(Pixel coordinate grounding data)
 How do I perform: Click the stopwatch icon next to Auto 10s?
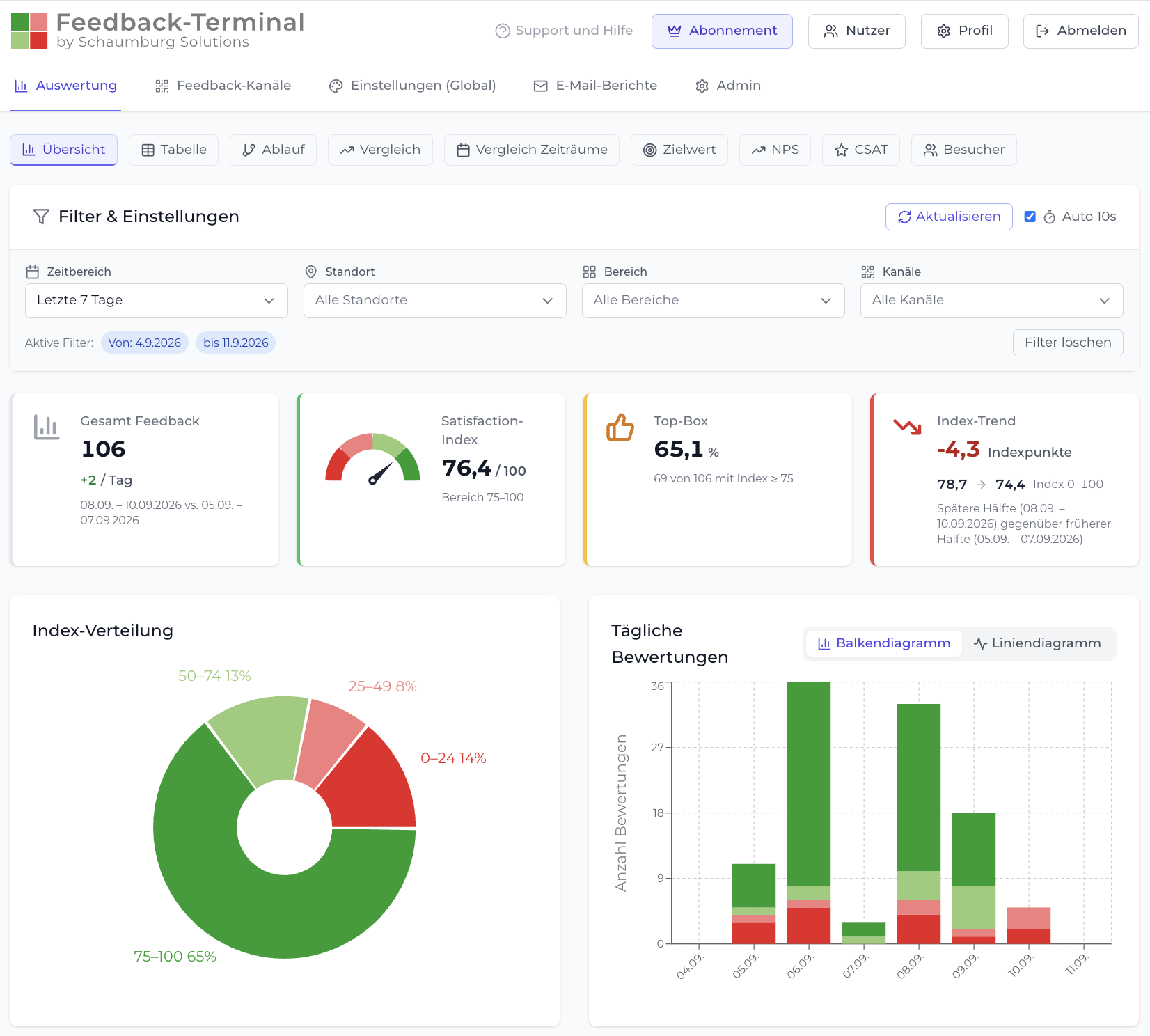[x=1050, y=217]
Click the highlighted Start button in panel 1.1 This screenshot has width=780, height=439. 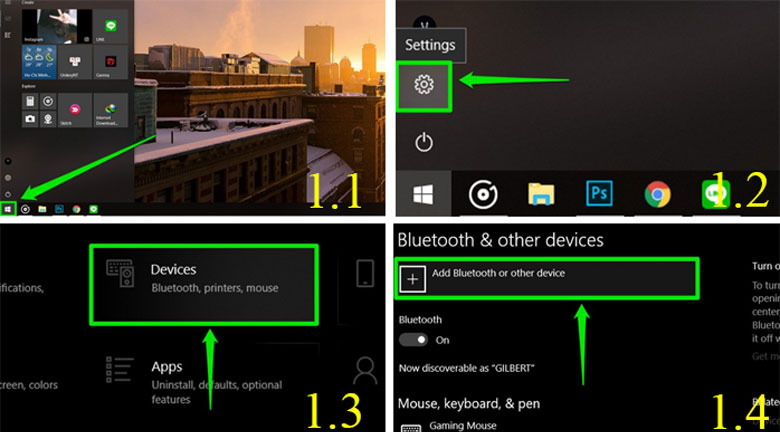tap(9, 208)
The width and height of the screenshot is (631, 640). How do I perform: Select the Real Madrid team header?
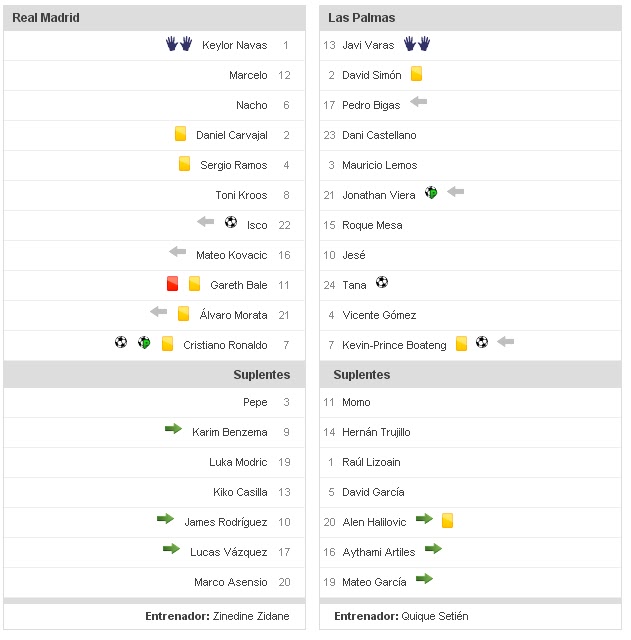pos(46,18)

Problem description: From the line containing "The width and" through the last line of the records above, reproduce every line exactly, leaving out the pictures.

Exercise solution:
The width and height of the screenshot is (631, 640). How do I perform: Select the Real Madrid team header?
pos(46,18)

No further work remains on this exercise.